What Is Public Key Infrastructure (PKI)?
Public key infrastructure (PKI) is the system used to create and manage public keys for encryption, which is a process used to secure online data exchange. It’s typically built into public web browsers that most people use.
“That little lock icon means your browser verified the website’s certificate and then used key pairs to create a secure, encrypted connection. It’s a great example of PKI doing exactly what it’s meant to do — quietly establishing trust in the background,” Fleck says.
PKI relies on two core technologies: public/private key pairs and the digital certificates linked to them. “The key pairs provide the ability to encrypt and decrypt data, while the digital certificates prove the identity of the person or system that holds the keys,” he says.
He adds that while it may seem arcane, PKI is foundational to every digital interaction, and small businesses should understand PKI as the “quiet trust” behind online transactions, communications, documentation signing and other digital interactions.
“As leaders, they should check that their teams have the skills and resources they need to manage PKI efficiently, without creating security or operational risks.

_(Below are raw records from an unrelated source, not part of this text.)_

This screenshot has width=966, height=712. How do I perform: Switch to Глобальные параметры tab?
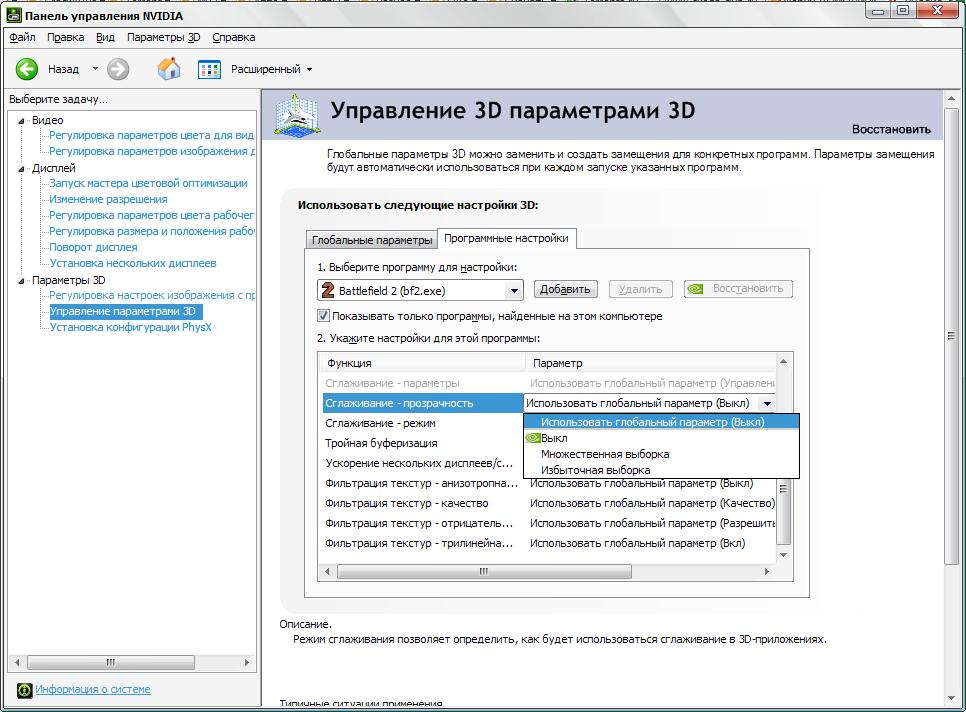coord(371,240)
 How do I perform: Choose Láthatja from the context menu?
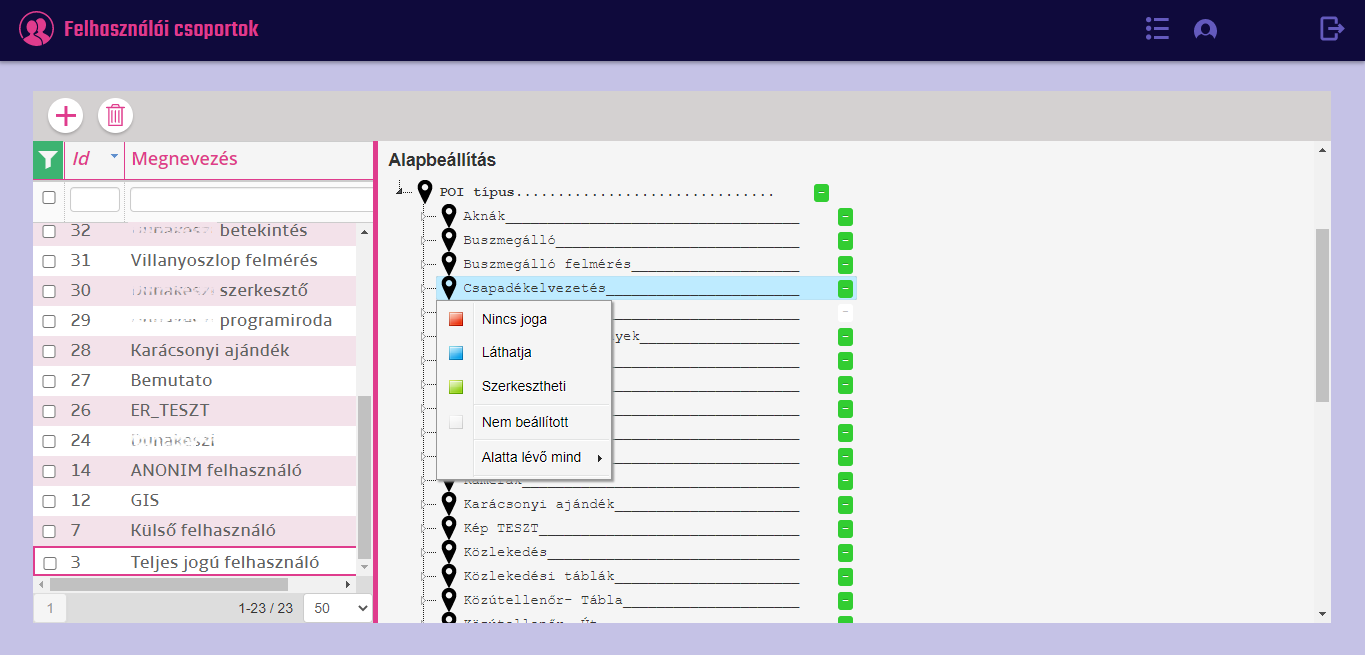[x=506, y=353]
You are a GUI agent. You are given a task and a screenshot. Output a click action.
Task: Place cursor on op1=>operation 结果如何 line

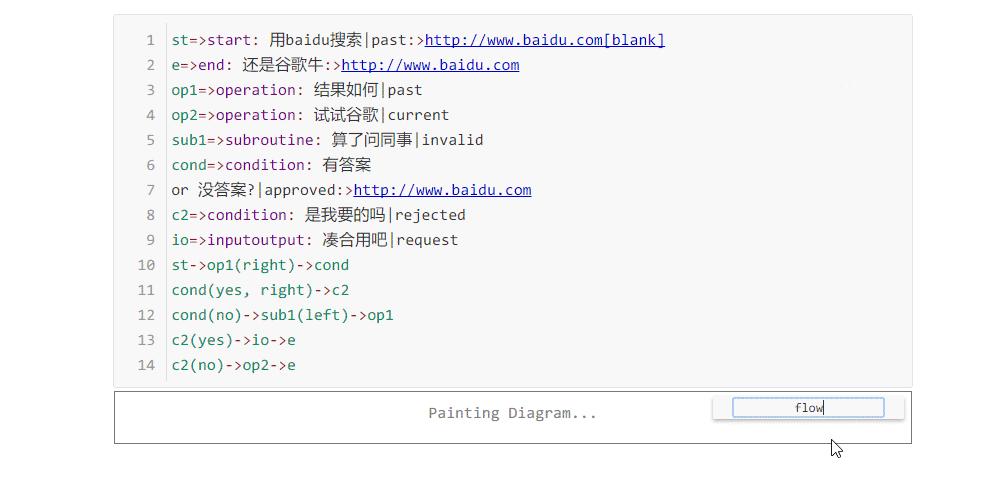tap(297, 91)
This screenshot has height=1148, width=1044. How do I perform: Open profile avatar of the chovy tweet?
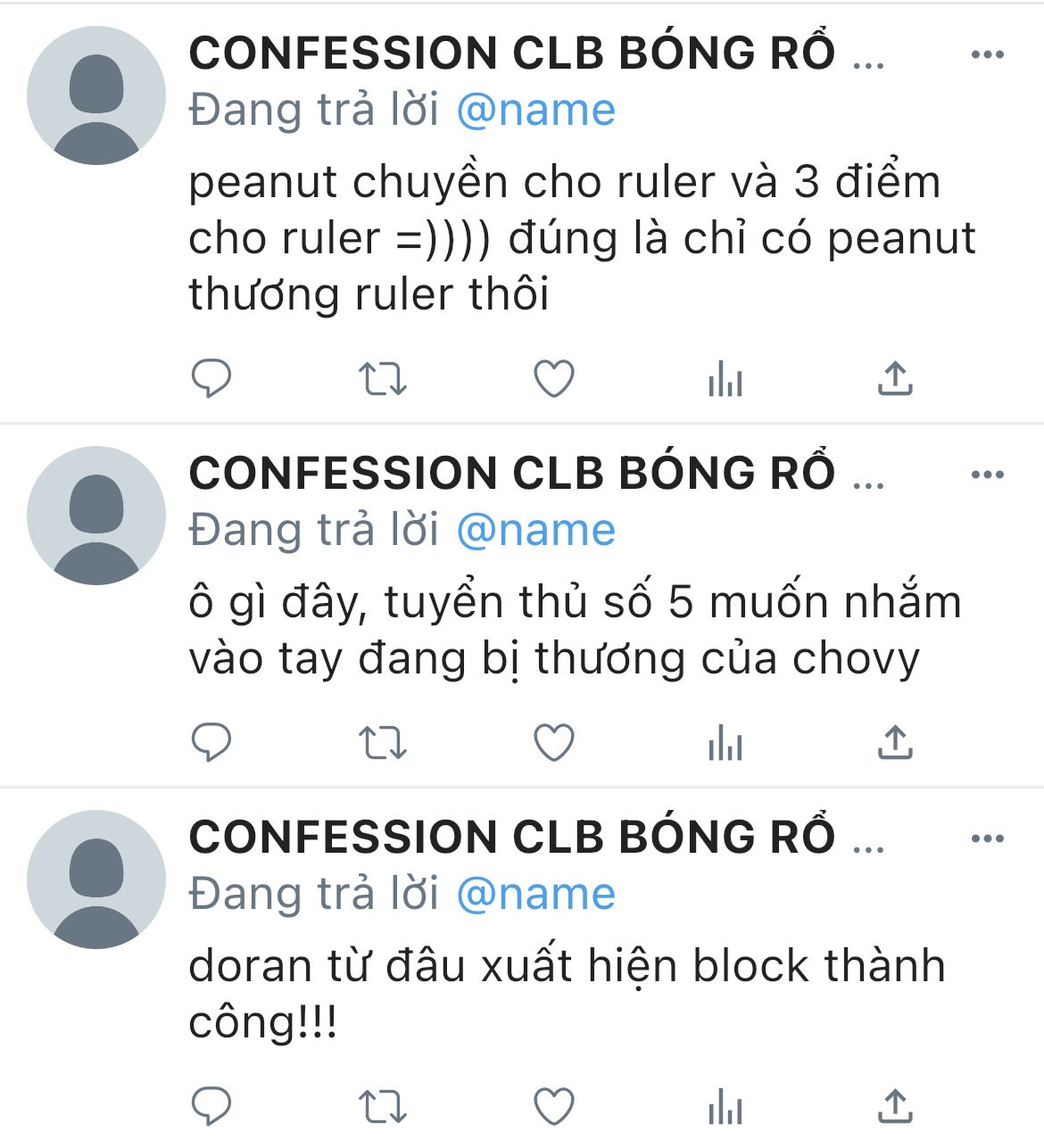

Because when PKI breaks, it does not break silently. It often causes outages and security warnings, at best,” Fleck says.
LEARN MORE: What’s the minimum viable cybersecurity setup for an SMB with limited cash flow?
How Public and Private Keys Work Together to Protect Data
In public-private key pairs, the public key can be shared freely while the private key is kept secret. Data encrypted with one key can only be decrypted with the other.
Fleck shares this classic example: Bob can encrypt data using Alice’s public key but only Alice can decrypt it using her private key. “It’s the ability for people or systems that don’t ‘know’ each other to encrypt information without sharing their secret keys that makes public-private key pairs so powerful,” he adds.
But how can Bob be sure that he’s really dealing with Alice? That’s where digital certificates can assure trust. “A certificate links a public key to a real person, business or device and is issued by a trusted authority. In other words, the certificate answers the question, ‘Who does this public key actually belong to?’ Without certificates, you might have encryption but no reliable way to know that the person of machine on the other end is authentic,” Fleck says.